2. If not roasting eggplant, peel or not. Cut off stem end, cut in half, and chop up as you wish. If you have time, put in a colander and salt it. Allow to sit for 30 minutes or so, then do a quick rinse and quick dry.

3. Put oil, garlic, and anchovies in a large skillet. Heat over low heat until the garlic has softened and is fragrant, but do not allow to brown. If using anchovy fillets, mash them up while cooking.

4. If using roasted eggplant shreds, add to skillet along with capers and remaining ingredients except for the nuts and cheese. Increase heat some and heat through. The mixture will be loose, but the liquid will be absorbed by the pasta. Remove from heat and add cooked pasta  or pour over a bowl of cooked pasta. Top with nuts and cheese, if using.

5. If using uncooked eggplant, add to garlic, increase heat some and sauté, stirring, until tender and golden, about 15 minutes. Add capers and remaining ingredients and heat through. There mixture will be loose, but the liquid will be absorbed by the pasta. Remove from heat and add cooked pasta  or pour over a bowl of cooked pasta. Top with nuts and cheese, if using.

Pasta with Coconut Curry Sauce and Fresh Herb(s)
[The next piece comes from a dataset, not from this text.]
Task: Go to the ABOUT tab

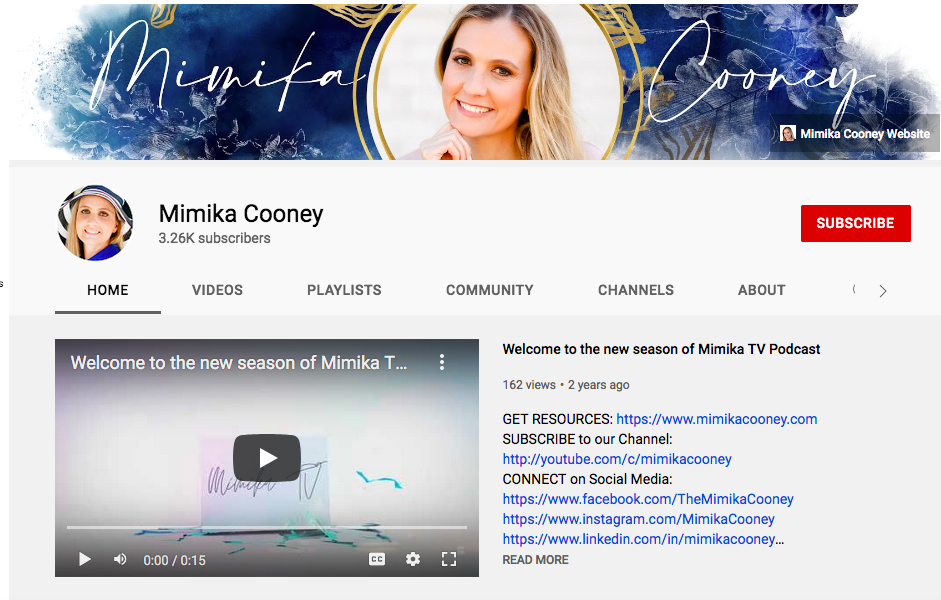Action: 762,290
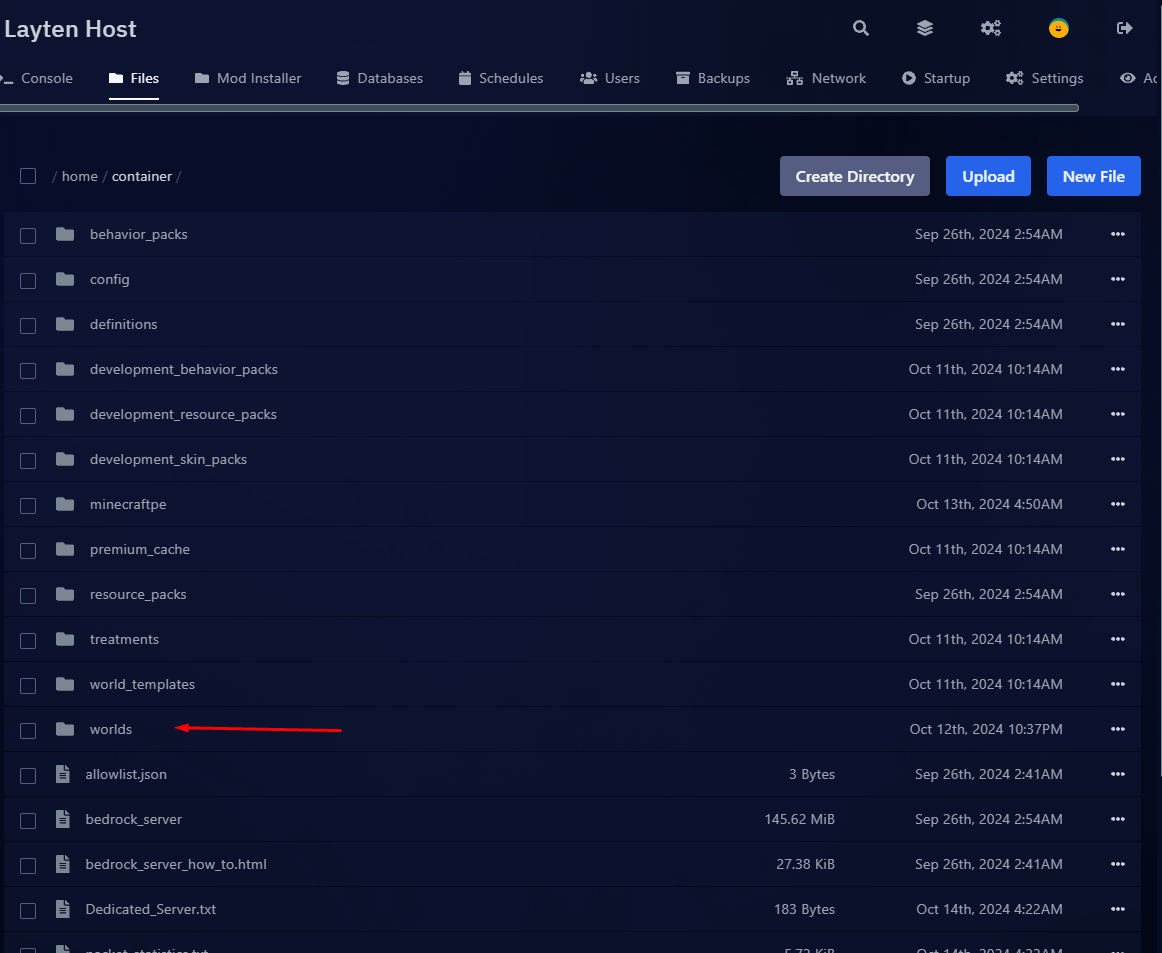Check the allowlist.json checkbox
The image size is (1162, 953).
(x=28, y=775)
This isn’t your regular pasta with sauce, rather pasta in a coconut-curry broth. You can add some protein to this (the original recipe used cubed tofu), preferable already cooked, or quick-cooking like shrimp or scallops. It’s rather good with canned salmon and tuna. if going for fish, you might consider fish stock, or bottled clam juice mixed with water. Or leave the protein out all together. If you have more than one herb on hand, combine them. The flavor will be that much more complex. You can use any thin pasta here, rice noodles being the most authentic; spaghettini and spaghetti work well here. Curry or chile paste is a must here. They can be bought in most markets now.

6 oz or so dried pasta (guestimate if you don’t have a scale)
1 1/2 c coconut milk
1 1/2 T curry or chile paste
1 1/2 c broth or stock
salt, to taste
6 oz or so cooked or quickly cooked protein
2/3 – 3/4 c chopped or minced fresh herb(s), divided
crushed red pepper or cayenne powder, to taste (omit if using chile paste)

1. Bring salted water to the boil for the pasta.

2. In another pot or skillet, bring 1/2 c of the coconut milk to a simmer. Add the curry or chile paste and mash and whisk until combined and smooth. Add the remaining coconut milk, broth or stock, and salt to taste and bring to a gentle boil. Reduce heat to a simmer and add protein.

3. Meanwhile, cook pasta according to package instructions and/or your personal preference. Drain.

4. Just before serving stir most of the chopped herbs into the broth. Put a serving of pasta pasta bowls or other bowls. Ladle some of the broth over the noodles, making sure to distribute the protein evenly. Sprinkle with some of the reserved herb(s) and some crushed red pepper flakes, if using.